Task description
Reproduce the whole listing that follows, exactly as it stands.

Material for the task
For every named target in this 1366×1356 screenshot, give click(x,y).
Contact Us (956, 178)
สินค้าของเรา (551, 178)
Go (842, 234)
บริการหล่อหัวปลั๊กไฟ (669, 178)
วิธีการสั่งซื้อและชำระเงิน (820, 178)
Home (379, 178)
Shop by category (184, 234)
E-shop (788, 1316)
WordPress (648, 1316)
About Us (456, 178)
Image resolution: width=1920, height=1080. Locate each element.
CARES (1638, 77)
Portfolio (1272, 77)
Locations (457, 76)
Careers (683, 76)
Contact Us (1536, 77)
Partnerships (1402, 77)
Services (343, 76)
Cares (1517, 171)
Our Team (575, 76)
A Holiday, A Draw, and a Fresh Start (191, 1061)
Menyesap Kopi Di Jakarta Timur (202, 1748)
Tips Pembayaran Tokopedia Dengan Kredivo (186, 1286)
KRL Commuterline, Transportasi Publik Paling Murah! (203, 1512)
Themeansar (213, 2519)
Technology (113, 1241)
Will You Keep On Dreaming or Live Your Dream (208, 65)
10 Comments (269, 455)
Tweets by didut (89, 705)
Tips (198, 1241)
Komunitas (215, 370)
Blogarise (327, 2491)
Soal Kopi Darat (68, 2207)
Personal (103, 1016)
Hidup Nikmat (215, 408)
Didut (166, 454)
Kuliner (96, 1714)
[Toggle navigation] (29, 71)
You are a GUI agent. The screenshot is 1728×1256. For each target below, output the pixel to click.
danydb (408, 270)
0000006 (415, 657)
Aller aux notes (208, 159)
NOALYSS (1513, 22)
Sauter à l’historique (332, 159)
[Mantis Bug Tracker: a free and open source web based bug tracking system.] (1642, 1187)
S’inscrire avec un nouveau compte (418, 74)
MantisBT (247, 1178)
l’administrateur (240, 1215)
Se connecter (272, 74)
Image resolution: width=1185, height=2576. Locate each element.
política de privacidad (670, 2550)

Answer below
For every named target in this 1366×1356 screenshot, give click(x,y).
Contact Us (956, 178)
สินค้าของเรา (551, 178)
Go (842, 234)
บริการหล่อหัวปลั๊กไฟ (669, 178)
วิธีการสั่งซื้อและชำระเงิน (820, 178)
Home (379, 178)
Shop by category (184, 234)
E-shop (788, 1316)
WordPress (648, 1316)
About Us (456, 178)
Image resolution: width=1920, height=1080. Locate each element.
CARES (1638, 77)
Portfolio (1272, 77)
Locations (457, 76)
Careers (683, 76)
Contact Us (1536, 77)
Partnerships (1402, 77)
Services (343, 76)
Cares (1517, 171)
Our Team (575, 76)
A Holiday, A Draw, and a Fresh Start (191, 1061)
Menyesap Kopi Di Jakarta Timur (202, 1748)
Tips Pembayaran Tokopedia Dengan Kredivo (186, 1286)
KRL Commuterline, Transportasi Publik Paling Murah! (203, 1512)
Themeansar (213, 2519)
Technology (113, 1241)
Will You Keep On Dreaming or Live Your Dream (208, 65)
10 Comments (269, 455)
Tweets by didut (89, 705)
Tips (198, 1241)
Komunitas (215, 370)
Blogarise (327, 2491)
Soal Kopi Darat (68, 2207)
Personal (103, 1016)
Hidup Nikmat (215, 408)
Didut (166, 454)
Kuliner (96, 1714)
[Toggle navigation] (29, 71)
You are a GUI agent. The screenshot is 1728×1256. For each target below, output the pixel to click.
danydb (408, 270)
0000006 (415, 657)
Aller aux notes (208, 159)
NOALYSS (1513, 22)
Sauter à l’historique (332, 159)
[Mantis Bug Tracker: a free and open source web based bug tracking system.] (1642, 1187)
S’inscrire avec un nouveau compte (418, 74)
MantisBT (247, 1178)
l’administrateur (240, 1215)
Se connecter (272, 74)
Image resolution: width=1185, height=2576. Locate each element.
política de privacidad (670, 2550)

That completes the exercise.